Ada pula nama-nama seperti Prasetyo Edi Marsudi, Andi Widjajanto, M. Syarif, dan Juri Ardiantoro yang turut disinggung dalam pernyataan Beathor.
Menurut Roy, respons dari beberapa tokoh yang disebut masih terkesan tidak jelas.
Ia menyoroti sikap mantan pejabat seperti Andi Widjajanto yang dianggap enggan memberikan klarifikasi atau bantahan tegas.
“Sikap kehati-hatian itu bisa dimaklumi, mengingat beliau adalah mantan pejabat negara. Namun faktanya, ia juga tidak secara eksplisit menolak narasi dari Beathor. Ini justru memunculkan ruang tafsir liar di masyarakat,” tambah Roy.
Ia juga memuji metode wawancara yang dilakukan Mikhael Sinaga melalui kanal YouTube Sentana TV.
Roy menilai pendekatan doorstop tanpa penyuntingan itu menunjukkan kejujuran yang jarang terlihat dalam media digital.
“Saya apresiasi sikap jujur dari media seperti Sentana TV dan Balige Academy.
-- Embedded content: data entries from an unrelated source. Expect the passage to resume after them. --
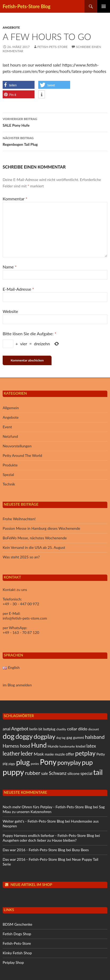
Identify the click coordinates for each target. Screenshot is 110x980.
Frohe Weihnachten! (19, 519)
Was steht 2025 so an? (21, 557)
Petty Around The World (22, 455)
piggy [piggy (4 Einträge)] (12, 764)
Mereka menayangkan seluruh proses tanpa sensor, termasuk saat Pak Ir. Kasmudjo membantah pernah menjadi dosen pembimbing skripsi atau dosen pembimbing akademik Jokowi di UGM. Ini sangat spektakuler dan memalukan bagi pihak yang selama ini mengklaim sebaliknya,” tegas Roy.
Ia kemudian membawa perhatian publik pada sejarah kawasan Pasar Pramuka yang sudah lama dikenal sebagai pusat pembuatan dokumen akademik.
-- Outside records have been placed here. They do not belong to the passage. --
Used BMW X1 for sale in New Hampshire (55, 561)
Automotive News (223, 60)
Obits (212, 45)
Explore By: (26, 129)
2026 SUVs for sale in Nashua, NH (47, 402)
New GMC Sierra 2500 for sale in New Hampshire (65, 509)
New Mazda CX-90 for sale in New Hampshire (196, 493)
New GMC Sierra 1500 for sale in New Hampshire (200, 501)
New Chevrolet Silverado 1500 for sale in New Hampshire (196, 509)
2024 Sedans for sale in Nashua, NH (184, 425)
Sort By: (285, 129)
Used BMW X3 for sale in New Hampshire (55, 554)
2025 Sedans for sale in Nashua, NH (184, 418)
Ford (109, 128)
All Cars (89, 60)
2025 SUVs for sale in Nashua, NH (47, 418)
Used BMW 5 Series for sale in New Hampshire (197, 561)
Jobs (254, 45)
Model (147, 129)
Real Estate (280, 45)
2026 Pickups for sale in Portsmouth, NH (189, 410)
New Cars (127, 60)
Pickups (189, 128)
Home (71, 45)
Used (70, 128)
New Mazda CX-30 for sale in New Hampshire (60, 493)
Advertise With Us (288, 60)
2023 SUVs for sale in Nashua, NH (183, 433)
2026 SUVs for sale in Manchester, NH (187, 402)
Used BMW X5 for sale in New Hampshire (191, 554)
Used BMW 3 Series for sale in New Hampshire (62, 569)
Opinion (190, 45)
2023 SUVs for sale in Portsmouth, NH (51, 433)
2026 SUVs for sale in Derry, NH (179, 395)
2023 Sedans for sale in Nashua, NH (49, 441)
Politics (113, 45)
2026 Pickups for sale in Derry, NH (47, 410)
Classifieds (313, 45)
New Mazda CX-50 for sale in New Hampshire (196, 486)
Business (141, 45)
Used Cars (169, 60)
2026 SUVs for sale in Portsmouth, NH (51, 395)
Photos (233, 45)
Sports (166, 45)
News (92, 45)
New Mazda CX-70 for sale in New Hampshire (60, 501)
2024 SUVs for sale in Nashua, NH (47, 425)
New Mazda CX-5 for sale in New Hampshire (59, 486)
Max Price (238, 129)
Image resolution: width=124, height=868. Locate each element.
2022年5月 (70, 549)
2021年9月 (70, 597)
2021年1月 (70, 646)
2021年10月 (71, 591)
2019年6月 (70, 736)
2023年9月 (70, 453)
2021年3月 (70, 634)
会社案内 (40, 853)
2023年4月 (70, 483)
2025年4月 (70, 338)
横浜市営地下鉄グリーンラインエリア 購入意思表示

“Di era 70-an, kawasan ini memang menjadi pusat jasa pengetikan skripsi, penjilidan, hingga percetakan. Dari sinilah mulai dikenal istilah UPP, bukan dalam artian universitas formal, tetapi sebagai simbol praktik pembuatan dokumen, termasuk ijazah palsu,” jelasnya.
Ia menyebut kawasan tersebut sebagai tempat Palu Gada (apa lu mau, gua ada) karena hampir semua kebutuhan dokumen bisa diperoleh di sana.
Namun kondisi itu juga membuka peluang bagi praktik ilegal seperti pemalsuan ijazah.
Roy menyebut telah lama beredar desas-desus soal sejumlah pejabat yang memperoleh ijazah dari kawasan tersebut.
Salah satu menteri saat ini bahkan pernah dikaitkan dengan kasus serupa sebelum menjabat.
Isu yang paling menjadi sorotan adalah dugaan Beathor bahwa ijazah Jokowi tidak berasal dari UGM Yogyakarta melainkan dibuat di Pasar Pramuka.
Roy mempertanyakan sikap UGM dan Bareskrim Polri yang selama ini menyatakan keaslian ijazah Jokowi.
“Jika memang rekayasa ini benar terjadi, bagaimana mungkin UGM meyakini keaslian ijazah tersebut? Mengapa Bareskrim bisa menyatakan identik tanpa menyelidiki dugaan rekayasa?” ujarnya.